Fintech AI applications must meet rigorous standards for accuracy, explainability, and fairness given the financial impact on customers. They require regulatory compliance (BSA/AML, fair lending), model risk management, ongoing validation, and robust security to protect sensitive financial data.

What regulatory requirements apply to this fintech AI use case?

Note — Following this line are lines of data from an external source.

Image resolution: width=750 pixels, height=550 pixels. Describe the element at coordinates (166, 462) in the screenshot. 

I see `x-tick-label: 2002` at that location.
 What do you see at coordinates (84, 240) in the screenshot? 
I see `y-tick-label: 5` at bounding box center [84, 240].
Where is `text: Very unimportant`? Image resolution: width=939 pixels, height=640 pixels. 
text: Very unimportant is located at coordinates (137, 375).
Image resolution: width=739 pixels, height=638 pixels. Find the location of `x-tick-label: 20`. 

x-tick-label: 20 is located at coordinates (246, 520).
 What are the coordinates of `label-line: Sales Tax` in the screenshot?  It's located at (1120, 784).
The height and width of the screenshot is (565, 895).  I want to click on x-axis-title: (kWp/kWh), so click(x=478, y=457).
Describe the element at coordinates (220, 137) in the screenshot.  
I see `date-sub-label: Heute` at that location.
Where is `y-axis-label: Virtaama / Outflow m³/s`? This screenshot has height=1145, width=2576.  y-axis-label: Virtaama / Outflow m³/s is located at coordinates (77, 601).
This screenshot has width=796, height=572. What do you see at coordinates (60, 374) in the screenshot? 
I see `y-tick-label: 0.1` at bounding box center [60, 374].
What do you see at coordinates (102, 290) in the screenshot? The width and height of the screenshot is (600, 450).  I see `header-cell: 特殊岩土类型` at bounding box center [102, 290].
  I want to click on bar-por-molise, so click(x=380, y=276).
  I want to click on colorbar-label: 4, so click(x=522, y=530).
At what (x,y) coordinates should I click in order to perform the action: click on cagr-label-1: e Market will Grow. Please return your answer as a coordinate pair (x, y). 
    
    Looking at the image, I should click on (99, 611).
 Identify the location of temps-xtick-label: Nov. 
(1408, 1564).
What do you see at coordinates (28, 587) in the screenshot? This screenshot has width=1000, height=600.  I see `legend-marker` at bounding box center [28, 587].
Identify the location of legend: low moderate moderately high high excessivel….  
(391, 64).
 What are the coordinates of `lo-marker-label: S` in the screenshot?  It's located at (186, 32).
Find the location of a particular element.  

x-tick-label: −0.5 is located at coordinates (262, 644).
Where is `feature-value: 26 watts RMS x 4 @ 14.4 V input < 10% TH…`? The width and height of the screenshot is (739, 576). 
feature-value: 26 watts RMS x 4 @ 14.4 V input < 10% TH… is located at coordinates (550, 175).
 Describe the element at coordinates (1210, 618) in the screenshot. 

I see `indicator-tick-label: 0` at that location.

Financial AI is regulated by bodies like the Federal Reserve, OCC, CFPB, SEC, and international equivalents. Requirements include model risk management (SR 11-7), fair lending compliance (ECOA), explainability for adverse actions, AML/KYC compliance, and consumer data protection (GLBA, GDPR).

More Questions

Fairness requires testing for disparate impact across protected classes, avoiding prohibited bases in credit decisions, providing reasons for adverse actions, validating that models don't encode historical discrimination, and implementing ongoing monitoring for bias in production.

References

  1. NIST Artificial Intelligence Risk Management Framework (AI RMF 1.0). National Institute of Standards and Technology (NIST) (2023). View source
  2. Stanford HAI AI Index Report 2025. Stanford Institute for Human-Centered AI (2025). View source

Need help implementing Blockchain Analytics?

Pertama Partners helps businesses across Southeast Asia adopt AI strategically. Let's discuss how blockchain analytics fits into your AI roadmap.